▶ WORK INSTRUCTIONS
Below are the records; copy each line in which "arrow" occurs.

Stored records
_ _ _ _ _

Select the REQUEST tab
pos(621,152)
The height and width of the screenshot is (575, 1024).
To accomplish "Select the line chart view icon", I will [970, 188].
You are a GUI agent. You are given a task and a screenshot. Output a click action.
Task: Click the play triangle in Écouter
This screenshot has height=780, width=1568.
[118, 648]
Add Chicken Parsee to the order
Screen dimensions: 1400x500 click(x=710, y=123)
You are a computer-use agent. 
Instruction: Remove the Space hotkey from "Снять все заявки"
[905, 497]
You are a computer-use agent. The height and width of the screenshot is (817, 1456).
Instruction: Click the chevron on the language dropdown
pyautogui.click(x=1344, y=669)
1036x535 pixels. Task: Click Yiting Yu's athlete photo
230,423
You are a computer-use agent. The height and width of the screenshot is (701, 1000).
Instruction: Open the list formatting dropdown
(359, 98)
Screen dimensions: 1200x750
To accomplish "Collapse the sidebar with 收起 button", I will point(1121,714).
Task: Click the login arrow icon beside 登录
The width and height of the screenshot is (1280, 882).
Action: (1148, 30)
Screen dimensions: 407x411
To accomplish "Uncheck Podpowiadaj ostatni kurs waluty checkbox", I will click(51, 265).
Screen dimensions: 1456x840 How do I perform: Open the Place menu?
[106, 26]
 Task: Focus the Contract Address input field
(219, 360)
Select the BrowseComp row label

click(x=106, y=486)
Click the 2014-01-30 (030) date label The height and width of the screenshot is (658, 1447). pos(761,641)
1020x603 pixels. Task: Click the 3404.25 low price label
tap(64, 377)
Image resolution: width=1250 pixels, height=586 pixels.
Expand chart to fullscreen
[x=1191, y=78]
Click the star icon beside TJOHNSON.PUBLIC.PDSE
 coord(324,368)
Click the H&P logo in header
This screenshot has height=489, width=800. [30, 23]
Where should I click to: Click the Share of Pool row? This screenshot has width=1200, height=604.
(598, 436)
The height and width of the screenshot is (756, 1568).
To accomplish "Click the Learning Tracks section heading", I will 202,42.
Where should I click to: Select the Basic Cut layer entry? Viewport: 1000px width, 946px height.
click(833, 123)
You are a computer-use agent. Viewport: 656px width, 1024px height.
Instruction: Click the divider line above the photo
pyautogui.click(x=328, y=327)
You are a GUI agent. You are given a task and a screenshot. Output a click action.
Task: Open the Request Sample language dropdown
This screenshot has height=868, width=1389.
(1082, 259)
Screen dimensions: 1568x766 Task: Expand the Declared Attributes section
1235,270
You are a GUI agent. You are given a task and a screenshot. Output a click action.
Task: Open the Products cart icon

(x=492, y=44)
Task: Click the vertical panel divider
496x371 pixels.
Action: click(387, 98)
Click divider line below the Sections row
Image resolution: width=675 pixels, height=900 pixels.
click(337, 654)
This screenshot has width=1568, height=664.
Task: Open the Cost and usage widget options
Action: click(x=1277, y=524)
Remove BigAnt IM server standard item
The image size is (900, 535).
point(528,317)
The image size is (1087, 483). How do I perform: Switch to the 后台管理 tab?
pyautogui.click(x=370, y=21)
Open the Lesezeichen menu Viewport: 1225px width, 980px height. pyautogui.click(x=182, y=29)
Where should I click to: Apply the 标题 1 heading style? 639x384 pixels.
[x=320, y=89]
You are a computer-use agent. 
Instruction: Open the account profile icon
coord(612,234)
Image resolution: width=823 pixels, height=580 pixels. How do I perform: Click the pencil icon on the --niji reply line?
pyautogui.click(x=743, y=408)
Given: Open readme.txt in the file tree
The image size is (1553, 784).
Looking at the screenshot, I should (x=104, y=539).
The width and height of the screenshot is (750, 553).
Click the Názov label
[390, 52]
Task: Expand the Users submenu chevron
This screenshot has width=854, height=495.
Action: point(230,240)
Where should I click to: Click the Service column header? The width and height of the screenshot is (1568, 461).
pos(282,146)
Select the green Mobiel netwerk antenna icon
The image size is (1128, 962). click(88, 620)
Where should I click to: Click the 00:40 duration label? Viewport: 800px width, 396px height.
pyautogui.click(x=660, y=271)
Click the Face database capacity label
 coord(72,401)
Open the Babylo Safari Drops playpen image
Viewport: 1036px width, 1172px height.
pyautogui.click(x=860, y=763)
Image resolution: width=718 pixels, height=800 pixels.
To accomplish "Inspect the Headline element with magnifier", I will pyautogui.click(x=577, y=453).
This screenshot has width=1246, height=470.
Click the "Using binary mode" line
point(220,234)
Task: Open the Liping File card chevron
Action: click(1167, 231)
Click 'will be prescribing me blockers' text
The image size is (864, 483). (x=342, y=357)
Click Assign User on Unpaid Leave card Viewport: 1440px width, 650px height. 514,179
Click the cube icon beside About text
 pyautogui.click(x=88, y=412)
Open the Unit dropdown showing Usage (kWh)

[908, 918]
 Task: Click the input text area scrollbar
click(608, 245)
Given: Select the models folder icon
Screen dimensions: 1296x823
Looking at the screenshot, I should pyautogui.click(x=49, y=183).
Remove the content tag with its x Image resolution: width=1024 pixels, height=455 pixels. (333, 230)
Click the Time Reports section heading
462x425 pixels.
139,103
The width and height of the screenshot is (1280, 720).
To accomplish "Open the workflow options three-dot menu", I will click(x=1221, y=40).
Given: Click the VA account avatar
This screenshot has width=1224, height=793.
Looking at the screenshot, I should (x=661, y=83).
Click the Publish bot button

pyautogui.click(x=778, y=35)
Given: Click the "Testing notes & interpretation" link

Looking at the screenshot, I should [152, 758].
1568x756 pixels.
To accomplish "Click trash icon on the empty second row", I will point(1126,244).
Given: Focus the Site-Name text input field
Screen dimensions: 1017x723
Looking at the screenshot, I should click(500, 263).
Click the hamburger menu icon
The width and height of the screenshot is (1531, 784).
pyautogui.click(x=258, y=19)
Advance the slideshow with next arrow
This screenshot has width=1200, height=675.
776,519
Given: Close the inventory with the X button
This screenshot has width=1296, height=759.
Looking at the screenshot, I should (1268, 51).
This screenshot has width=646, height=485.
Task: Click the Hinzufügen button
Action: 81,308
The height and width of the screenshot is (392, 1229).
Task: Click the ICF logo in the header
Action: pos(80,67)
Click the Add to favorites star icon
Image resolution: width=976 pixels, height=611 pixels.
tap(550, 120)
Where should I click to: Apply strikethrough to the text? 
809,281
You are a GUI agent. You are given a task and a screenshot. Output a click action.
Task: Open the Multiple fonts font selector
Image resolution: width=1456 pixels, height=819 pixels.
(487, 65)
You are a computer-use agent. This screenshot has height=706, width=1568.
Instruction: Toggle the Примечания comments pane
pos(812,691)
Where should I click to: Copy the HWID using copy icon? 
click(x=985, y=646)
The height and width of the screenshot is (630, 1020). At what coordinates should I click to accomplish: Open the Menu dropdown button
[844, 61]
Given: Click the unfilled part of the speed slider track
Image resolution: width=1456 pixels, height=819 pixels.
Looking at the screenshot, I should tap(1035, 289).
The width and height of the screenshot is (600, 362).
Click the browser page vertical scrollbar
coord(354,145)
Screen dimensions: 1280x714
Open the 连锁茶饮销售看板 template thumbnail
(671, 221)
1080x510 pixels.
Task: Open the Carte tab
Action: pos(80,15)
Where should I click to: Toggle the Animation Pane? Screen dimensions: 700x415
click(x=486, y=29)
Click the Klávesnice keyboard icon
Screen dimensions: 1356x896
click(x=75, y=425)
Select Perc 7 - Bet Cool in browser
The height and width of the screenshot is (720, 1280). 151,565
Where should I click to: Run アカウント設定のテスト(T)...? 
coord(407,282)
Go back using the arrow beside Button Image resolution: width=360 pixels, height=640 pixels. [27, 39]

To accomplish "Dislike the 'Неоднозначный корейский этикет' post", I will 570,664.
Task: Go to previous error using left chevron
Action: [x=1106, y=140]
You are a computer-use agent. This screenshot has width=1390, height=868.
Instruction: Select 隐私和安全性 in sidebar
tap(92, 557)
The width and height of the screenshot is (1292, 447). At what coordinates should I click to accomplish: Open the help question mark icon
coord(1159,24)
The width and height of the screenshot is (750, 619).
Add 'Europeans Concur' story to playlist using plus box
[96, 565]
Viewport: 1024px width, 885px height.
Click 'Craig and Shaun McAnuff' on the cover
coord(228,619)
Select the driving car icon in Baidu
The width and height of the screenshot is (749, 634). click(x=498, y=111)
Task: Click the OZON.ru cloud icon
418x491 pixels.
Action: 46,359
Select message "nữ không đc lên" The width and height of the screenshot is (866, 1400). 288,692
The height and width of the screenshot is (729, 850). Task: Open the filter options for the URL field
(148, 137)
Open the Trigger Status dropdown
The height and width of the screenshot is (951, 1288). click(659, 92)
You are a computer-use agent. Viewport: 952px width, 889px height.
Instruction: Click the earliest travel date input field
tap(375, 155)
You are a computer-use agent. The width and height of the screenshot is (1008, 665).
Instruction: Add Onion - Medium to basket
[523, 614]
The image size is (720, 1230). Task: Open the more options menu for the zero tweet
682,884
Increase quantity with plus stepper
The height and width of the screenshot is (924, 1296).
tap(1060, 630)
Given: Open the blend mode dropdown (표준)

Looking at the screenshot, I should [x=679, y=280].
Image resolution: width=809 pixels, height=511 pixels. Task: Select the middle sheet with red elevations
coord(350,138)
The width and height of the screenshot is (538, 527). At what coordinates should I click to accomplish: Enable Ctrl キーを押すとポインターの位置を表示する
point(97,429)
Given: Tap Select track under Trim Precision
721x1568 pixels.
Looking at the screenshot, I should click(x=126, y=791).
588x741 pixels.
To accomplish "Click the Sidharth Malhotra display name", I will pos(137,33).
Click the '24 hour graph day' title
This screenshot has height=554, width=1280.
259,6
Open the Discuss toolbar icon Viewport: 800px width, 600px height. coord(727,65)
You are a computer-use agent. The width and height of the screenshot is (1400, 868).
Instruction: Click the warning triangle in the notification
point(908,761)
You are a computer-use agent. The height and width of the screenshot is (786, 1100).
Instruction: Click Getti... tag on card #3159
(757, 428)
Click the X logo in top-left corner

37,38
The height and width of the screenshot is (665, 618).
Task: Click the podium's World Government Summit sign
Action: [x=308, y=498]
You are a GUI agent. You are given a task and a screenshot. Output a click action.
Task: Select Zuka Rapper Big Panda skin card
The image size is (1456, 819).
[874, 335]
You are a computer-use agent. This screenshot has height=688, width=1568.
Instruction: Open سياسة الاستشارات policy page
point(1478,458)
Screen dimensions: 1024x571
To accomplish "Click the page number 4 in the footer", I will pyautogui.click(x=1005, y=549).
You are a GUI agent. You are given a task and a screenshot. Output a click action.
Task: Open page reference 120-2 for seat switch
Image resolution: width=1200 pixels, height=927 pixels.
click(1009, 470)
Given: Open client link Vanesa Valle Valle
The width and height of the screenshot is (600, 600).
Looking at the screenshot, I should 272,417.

_ _ _ _ _

▶ TASK ANSWER
Task: Click the login arrow icon beside 登录
Advance the slideshow with next arrow
Go back using the arrow beside Button Image resolution: width=360 pixels, height=640 pixels. [27, 39]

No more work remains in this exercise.